Die in Schieflage geratene Pensionskasse der Caritas erhielt von der Mitglieder-Vertreterversammlung grünes Licht für die Sanierung. Auch von den Leistungsberechtigten wurde ein Opfer gefordert, damit die Renten auch zukünftig bezahlt werden können.

Olaf Keese, Vorstandsvorsitzender der Pensionskasse der Caritas
Olaf Keese, Vorstandsvorsitzender der Pensionskasse der Caritas: "Wir konzentrieren uns darauf, die Pensionskasse der Caritas wieder in ruhiges Fahrwasser zu führen und die fortlaufenden Leistungen für unsere Versicherten sicher zu stellen."
© Pensionskasse der Caritas

Die Pensionskasse der Caritas VVaG ist gerettet, die zukünftigen Zahlungen gesichert. Denn die Mitglieder-Vertreterversammlung der Pensionskasse hat am Mittwoch dem Sanierungskonzept der Pensionskasse zugestimmt. Damit gibt das höchste Gremium des Versicherungsvereins auf Gegenseitigkeit grünes Licht für wichtige Sanierungsmaßnahmen und Kürzungen bei den Versicherungsleistungen. In der Pensionskasse der Caritas sind Mitarbeiter der Deutschen Caritas, der katholischen Kirche sowie Mitglieder der Ordensgemeinschaften versichert.
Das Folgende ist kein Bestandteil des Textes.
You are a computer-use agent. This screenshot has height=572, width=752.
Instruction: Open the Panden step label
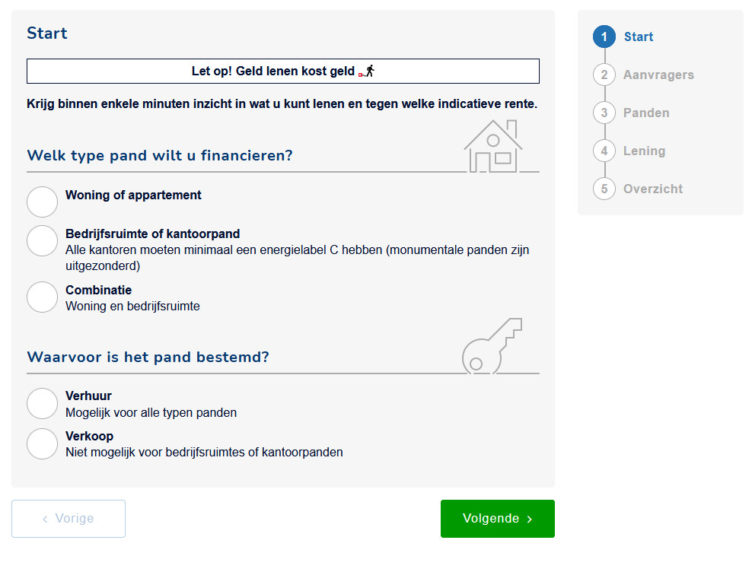coord(646,113)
Diverse Sanierungs-Stellschrauben
Die beschlossenen Maßnahmen wurden laut der Pensionskasse notwendig, weil die Bilanz 2017 einen nicht durch Eigenmittel gedeckten Fehlbetrag auswies. Ziel der Sanierung ist es, den entstandenen Fehlbetrag auszugleichen, eine stabile finanzielle Grundlage für die Pensionskasse zu schaffen und somit die Versicherungsleistungen für Rentner und Anwärter für die Zukunft zu sichern.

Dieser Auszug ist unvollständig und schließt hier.